At the same time that his analysis received legitimate criticism, I noticed a “piling on” of personal attacks against Steve on social media. Not only did Pachter dissect his analysis, but he attacked Steve for allegedly inflating his CV by including papers mistakenly attributed to him on Google Scholar and thereby racking up over 8,000 citations. Pachter is an impressive scholar in his own right (to say the least) with 196 curated papers and over 70,000 citations listed on Google Scholar. But his attacks on Steve are unfair. Steve does not actively curate his page (would he seriously try to pass off a paper in chemistry from 1955 as his own?). Nor does he need to. On his academic CV he has over 140 papers in several areas of mathematics with over 20 papers written with undergraduates and over 2,000 legitimate citations, a number that would be the envy of many scholars. And I can attest that even with a name as uncommon as De Veaux, I have had papers and citations mistakenly attributed to me on Google Scholar and ResearchGate. I can only imagine the problem with a name like Steven Miller.
But the “cancel culture” attacks didn’t stop with Google Scholar. On Facebook, people started questioning his behavior as chairman of our local Phi Beta Kappa Chapter and as a member of our school board. I tried to separate his (albeit serious) misjudgment on this issue from wholesale character defamation and the accompanying moral signaling that has become so popular these days. I have remained active on social media to try to stop the cancel culture piling on of Steve. I have known Steve for years, and although his politics and mine don’t align, I have never known him to be dishonest. In fact, he has gone out of his way to try to fix this situation and has learned a lot about the difference between statistical thinking and the blind application of math or data science formulas. In particular, Steve has told me that “seeing how my report was spread without my caveats really drove home the points you made.” Unfortunately these attacks continue. Recently, the organizers of a data science course taught remotely by the Liberal Arts Collaborative for Digital Innovation (LACOL), in which Steve has participated previously, wondered if he should be replaced.
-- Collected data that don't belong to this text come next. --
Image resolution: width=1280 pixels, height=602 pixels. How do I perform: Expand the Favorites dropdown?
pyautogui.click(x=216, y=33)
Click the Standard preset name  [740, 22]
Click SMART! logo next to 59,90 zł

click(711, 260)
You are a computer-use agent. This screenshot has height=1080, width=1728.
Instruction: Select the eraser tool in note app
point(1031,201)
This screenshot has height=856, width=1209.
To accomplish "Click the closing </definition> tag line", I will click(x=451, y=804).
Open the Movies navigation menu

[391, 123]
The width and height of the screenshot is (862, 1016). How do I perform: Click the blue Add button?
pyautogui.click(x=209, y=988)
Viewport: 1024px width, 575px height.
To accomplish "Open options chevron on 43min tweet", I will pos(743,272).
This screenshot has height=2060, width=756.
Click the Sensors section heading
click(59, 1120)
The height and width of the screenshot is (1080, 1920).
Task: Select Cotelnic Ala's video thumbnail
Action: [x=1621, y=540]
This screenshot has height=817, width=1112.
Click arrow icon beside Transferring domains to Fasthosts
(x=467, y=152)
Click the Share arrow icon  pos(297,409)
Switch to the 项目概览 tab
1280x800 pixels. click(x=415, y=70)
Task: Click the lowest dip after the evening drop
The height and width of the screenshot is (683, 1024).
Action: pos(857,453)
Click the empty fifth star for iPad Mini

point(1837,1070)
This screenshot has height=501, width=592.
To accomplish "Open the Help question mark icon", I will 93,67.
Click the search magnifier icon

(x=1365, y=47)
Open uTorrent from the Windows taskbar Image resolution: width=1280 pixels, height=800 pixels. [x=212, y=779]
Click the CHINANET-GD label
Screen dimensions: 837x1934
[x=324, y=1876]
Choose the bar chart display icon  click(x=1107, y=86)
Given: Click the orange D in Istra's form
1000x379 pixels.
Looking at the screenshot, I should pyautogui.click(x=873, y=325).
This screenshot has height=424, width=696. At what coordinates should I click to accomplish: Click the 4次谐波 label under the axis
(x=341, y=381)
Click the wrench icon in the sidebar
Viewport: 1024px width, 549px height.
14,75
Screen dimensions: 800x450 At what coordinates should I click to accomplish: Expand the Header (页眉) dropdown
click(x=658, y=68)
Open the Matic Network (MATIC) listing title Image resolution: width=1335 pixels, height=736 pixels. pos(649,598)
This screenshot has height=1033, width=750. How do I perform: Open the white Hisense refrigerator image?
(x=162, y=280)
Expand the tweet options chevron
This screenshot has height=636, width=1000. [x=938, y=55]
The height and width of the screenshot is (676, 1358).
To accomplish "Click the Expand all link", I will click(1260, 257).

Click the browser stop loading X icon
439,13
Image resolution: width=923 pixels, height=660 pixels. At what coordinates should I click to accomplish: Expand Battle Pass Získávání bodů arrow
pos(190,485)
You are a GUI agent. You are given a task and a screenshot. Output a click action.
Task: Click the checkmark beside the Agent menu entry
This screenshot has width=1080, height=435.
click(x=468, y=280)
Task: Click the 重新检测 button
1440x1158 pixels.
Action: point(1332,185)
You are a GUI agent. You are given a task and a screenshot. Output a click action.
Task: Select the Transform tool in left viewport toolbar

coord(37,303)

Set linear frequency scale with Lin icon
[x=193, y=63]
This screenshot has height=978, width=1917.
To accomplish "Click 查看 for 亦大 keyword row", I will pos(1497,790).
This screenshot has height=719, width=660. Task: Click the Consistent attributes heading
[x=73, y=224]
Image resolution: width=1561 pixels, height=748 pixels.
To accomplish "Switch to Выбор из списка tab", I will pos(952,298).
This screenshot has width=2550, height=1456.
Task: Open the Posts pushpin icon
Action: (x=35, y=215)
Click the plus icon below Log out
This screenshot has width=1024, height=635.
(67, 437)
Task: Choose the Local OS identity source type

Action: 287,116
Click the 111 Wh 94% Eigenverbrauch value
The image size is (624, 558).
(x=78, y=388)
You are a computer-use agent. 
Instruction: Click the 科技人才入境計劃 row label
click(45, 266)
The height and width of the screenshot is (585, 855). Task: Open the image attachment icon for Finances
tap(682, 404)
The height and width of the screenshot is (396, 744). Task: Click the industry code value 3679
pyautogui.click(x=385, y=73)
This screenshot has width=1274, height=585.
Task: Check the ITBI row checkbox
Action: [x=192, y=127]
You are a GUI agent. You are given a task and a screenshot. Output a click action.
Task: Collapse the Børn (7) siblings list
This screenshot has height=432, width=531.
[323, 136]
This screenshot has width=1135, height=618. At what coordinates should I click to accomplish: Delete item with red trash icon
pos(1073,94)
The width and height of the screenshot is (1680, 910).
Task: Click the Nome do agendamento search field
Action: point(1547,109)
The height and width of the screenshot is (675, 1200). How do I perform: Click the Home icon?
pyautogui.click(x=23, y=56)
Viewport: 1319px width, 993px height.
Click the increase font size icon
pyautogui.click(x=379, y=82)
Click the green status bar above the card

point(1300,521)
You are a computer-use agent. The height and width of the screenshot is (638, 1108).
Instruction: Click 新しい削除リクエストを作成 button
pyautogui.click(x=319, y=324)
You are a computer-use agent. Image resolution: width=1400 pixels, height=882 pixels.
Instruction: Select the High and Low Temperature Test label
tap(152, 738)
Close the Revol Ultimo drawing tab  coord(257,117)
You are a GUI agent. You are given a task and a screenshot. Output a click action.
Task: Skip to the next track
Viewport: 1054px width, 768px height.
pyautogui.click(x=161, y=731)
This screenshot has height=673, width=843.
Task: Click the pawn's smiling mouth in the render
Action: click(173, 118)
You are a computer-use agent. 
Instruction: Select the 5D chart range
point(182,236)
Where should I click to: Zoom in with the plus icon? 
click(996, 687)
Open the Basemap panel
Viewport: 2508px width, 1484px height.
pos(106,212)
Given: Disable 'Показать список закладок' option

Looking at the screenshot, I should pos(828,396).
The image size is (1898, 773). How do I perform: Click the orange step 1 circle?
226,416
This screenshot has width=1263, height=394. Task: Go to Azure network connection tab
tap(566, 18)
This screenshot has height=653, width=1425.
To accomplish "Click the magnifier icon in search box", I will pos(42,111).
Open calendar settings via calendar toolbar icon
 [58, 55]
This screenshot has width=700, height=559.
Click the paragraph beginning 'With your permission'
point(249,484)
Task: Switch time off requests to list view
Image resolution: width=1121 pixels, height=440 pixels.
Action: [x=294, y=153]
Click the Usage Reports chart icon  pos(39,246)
Many researchers with degrees in other fields, including, but not limited to data science, computer science, and mathematics certainly have the ability to “do statistics” and apply formulas. But too often these analyses are done without a central tenet of a statistics education — an appreciation of the necessity to question the quality of the data on which the conclusions are based. I hope that this incident can serve as a lesson to the general public of at least two important points. First, as Cathy O’Neill so eloquently reminded us in Weapons of Math Destruction, blind application of formulas and algorithms to bad data is not only untrustworthy and wrong, but potentially dangerous. And second, that we should always be skeptical of data sources and to insist on asking questions about the data pedigree and motivations of those disseminating it. Let’s hope that this episode will help the public both to value statistical thinking and to increase appreciation of those who have been educated in it.
Richard D. De Veaux, C. Carlisle and M. Tippit professor of statistics and associate chair of statistics, has been at the College since 1994. He is the 2018-2021 Vice President of the American Statistical Association.